I have this knowledge.
But I can not apply it.

And now there is one girl.
I know that I shouldn't be outcome dependent.
Sometimes I am not, sometimes I am.

When I thinking about outcome - that I want to be with her - shit happens to my head.
I am like searching for validation.This is so damn terrible feeling, later in home I am thinking and analyzing every single word she told me searching for signs like " she likes you".
But every time result is "she don't like you, you are shit".
But I know that I should have perspective - "Do I like her ?" and receiving everything as sign that she likes me.
But i can't.
I cant believe in myself.
I feel this pressure in my heart that I can not even breath.

Sometimes when I talk to her I am not even me, I'm doing things and talk just for looking validation, to make her like me.
I know I shouldn't but I do it anyway.
with no result.
I feel that she feel that I am only pretending.
Later I want to kill myself for being such stupid asshole.
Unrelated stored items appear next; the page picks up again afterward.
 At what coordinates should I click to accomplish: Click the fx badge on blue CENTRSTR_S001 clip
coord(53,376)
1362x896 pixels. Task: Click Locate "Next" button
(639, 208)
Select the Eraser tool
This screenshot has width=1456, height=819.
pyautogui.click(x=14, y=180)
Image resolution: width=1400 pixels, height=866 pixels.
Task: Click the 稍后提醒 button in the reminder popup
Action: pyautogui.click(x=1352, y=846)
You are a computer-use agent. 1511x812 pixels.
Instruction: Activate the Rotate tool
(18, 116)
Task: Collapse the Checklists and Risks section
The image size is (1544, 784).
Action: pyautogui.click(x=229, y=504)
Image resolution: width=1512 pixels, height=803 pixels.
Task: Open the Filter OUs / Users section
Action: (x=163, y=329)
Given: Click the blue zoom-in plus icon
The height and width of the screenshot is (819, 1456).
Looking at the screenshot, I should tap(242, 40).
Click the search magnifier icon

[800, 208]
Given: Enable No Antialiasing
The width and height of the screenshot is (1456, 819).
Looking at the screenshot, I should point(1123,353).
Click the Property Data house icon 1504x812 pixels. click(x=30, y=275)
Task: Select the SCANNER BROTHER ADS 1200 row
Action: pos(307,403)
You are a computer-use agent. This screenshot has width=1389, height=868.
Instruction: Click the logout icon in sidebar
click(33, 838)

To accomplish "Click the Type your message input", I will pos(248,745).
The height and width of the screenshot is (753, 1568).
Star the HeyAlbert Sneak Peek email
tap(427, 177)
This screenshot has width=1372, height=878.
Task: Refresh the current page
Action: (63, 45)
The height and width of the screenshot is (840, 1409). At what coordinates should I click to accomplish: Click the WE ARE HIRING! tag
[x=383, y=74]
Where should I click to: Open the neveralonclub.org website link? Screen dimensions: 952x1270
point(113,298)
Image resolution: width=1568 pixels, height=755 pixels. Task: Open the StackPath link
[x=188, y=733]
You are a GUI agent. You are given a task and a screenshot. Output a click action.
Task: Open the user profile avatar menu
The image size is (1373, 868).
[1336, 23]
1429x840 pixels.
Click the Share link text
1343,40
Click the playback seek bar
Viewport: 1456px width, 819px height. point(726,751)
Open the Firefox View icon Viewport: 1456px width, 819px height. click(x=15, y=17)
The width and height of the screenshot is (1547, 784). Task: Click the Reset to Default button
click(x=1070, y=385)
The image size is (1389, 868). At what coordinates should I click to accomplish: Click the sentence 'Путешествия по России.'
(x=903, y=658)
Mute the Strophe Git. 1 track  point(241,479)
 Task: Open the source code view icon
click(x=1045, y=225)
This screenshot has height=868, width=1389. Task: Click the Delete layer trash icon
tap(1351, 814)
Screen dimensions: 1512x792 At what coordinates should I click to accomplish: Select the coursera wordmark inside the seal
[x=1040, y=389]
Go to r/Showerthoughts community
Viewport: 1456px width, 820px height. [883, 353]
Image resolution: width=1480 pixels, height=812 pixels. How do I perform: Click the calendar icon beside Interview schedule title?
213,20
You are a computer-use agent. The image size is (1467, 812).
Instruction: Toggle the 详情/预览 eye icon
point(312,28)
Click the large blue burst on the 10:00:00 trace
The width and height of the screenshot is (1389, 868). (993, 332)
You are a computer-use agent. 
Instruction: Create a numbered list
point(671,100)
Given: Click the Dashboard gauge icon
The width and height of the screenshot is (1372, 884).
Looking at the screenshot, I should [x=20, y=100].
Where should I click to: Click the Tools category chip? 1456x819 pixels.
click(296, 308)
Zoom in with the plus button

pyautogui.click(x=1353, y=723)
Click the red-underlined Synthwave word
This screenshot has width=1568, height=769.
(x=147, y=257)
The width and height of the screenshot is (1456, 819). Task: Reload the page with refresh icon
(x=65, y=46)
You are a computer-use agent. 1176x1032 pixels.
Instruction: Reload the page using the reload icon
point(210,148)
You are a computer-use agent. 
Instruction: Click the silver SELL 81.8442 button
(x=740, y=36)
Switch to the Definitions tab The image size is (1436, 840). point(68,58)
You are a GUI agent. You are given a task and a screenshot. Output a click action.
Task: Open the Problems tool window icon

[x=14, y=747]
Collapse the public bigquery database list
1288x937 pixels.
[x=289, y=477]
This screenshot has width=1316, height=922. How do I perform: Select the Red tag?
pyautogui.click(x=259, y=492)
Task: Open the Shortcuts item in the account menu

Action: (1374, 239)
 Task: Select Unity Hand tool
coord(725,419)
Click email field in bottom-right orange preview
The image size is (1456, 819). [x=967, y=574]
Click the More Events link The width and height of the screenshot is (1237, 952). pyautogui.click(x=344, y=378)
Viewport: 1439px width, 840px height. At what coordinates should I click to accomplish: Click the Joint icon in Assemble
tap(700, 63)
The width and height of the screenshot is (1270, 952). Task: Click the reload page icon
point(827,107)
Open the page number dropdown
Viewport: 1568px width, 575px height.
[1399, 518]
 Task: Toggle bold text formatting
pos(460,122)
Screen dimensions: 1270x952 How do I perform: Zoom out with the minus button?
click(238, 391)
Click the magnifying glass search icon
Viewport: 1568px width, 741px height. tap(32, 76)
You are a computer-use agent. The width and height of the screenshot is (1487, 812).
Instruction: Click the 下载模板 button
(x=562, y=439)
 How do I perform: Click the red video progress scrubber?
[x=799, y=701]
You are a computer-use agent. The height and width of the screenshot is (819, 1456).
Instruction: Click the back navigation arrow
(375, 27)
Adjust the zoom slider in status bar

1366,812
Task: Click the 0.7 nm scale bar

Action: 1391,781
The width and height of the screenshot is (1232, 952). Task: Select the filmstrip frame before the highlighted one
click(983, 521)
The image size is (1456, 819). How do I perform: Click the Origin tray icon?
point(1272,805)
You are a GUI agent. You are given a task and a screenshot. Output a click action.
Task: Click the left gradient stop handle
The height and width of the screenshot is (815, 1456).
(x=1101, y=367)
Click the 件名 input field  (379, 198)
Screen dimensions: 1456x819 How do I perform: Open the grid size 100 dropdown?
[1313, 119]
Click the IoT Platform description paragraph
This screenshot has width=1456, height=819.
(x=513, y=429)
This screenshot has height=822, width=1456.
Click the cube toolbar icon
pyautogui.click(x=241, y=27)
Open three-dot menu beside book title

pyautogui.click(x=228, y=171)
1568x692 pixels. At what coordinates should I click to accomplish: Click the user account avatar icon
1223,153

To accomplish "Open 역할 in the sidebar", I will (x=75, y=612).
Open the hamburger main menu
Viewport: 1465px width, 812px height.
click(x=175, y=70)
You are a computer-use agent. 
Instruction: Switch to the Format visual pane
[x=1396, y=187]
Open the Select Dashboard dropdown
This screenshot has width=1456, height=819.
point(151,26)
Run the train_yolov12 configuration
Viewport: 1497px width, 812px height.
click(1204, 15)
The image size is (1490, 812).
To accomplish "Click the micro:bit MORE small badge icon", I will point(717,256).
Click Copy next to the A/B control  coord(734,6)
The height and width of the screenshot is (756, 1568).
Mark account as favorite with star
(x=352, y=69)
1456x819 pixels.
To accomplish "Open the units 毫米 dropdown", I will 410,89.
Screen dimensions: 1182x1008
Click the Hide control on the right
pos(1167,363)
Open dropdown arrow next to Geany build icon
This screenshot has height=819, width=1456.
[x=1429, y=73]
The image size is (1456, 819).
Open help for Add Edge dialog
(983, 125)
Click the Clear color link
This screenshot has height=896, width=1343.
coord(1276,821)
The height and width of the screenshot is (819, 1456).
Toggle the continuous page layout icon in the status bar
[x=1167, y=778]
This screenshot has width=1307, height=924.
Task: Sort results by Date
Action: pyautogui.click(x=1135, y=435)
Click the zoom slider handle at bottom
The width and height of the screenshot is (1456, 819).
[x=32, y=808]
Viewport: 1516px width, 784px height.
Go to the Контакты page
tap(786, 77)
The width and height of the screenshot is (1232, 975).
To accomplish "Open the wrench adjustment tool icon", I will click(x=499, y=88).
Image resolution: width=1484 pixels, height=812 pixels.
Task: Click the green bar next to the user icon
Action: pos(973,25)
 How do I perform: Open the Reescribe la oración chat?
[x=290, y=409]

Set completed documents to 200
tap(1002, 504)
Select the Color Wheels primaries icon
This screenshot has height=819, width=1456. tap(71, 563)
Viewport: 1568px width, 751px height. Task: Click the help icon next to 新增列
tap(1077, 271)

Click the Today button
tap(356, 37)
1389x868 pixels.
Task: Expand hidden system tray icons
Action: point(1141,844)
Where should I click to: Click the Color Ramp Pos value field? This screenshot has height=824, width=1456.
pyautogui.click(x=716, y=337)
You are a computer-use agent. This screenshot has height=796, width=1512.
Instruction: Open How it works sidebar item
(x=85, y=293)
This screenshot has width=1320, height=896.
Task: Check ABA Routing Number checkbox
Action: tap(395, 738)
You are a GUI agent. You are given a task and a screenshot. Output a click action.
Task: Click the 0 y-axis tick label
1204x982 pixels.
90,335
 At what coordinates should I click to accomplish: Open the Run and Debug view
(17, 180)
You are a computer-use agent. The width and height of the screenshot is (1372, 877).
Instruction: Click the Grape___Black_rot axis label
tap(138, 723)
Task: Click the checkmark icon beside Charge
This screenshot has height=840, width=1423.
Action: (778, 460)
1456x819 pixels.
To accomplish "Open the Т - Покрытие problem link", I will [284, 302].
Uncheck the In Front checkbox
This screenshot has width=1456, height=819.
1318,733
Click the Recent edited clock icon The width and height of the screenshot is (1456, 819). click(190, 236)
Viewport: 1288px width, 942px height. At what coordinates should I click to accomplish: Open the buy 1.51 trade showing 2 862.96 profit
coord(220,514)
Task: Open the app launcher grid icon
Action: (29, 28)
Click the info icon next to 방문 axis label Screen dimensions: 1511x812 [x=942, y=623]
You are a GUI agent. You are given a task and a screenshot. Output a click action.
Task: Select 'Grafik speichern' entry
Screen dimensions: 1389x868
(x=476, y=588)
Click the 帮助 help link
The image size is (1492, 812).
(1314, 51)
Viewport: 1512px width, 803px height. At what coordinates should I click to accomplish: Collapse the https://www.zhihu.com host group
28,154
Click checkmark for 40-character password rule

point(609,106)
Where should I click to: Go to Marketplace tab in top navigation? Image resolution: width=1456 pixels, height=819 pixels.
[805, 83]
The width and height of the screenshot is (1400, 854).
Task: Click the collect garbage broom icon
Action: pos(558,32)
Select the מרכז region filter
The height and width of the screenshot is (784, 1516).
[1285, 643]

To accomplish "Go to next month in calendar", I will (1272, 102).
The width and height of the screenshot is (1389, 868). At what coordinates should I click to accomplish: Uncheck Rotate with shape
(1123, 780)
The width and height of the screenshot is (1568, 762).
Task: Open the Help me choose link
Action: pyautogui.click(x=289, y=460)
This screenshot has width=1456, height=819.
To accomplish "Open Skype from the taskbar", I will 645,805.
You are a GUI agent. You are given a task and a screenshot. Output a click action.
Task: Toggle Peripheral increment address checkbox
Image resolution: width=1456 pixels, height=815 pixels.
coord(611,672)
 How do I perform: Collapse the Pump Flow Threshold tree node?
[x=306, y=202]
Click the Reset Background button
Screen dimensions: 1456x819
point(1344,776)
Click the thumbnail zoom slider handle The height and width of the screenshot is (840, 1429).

When single thing happen like she laugh and this is honest and we talk and I am in the moment, not thinking about outcome and then I back to home - this moments are making my days shining.I feel like a king, plenty of smile people asking why I am so happy. Everything is awesome.
But if there are days like yesterday - she is tired and not smiling much and I am pretending for her, thinking about outcome, constantly thinking "does she like me" - then I feel like shit.
I am sad as hell.
I don't even want to do anything.
I would like to just cry and cry or better - kill myself.really i think that my life is nothing worth.Really i am not only writing it, this thoughts really goes through my head.
I wont do it.I wont kill myself.
But i don't want to live.
This whole interaction with her is just validation seeking.
I am putting her on pedestal, my happiness depend on her.
I am one big shit hate myself for that.
There is no hope for people like me, really.I can not apply anything in my life.

Even I don't know why I am writing this.
You people on this forum gave me so good advises, but I can not apply it.
I am good only in being bad and screwing everything."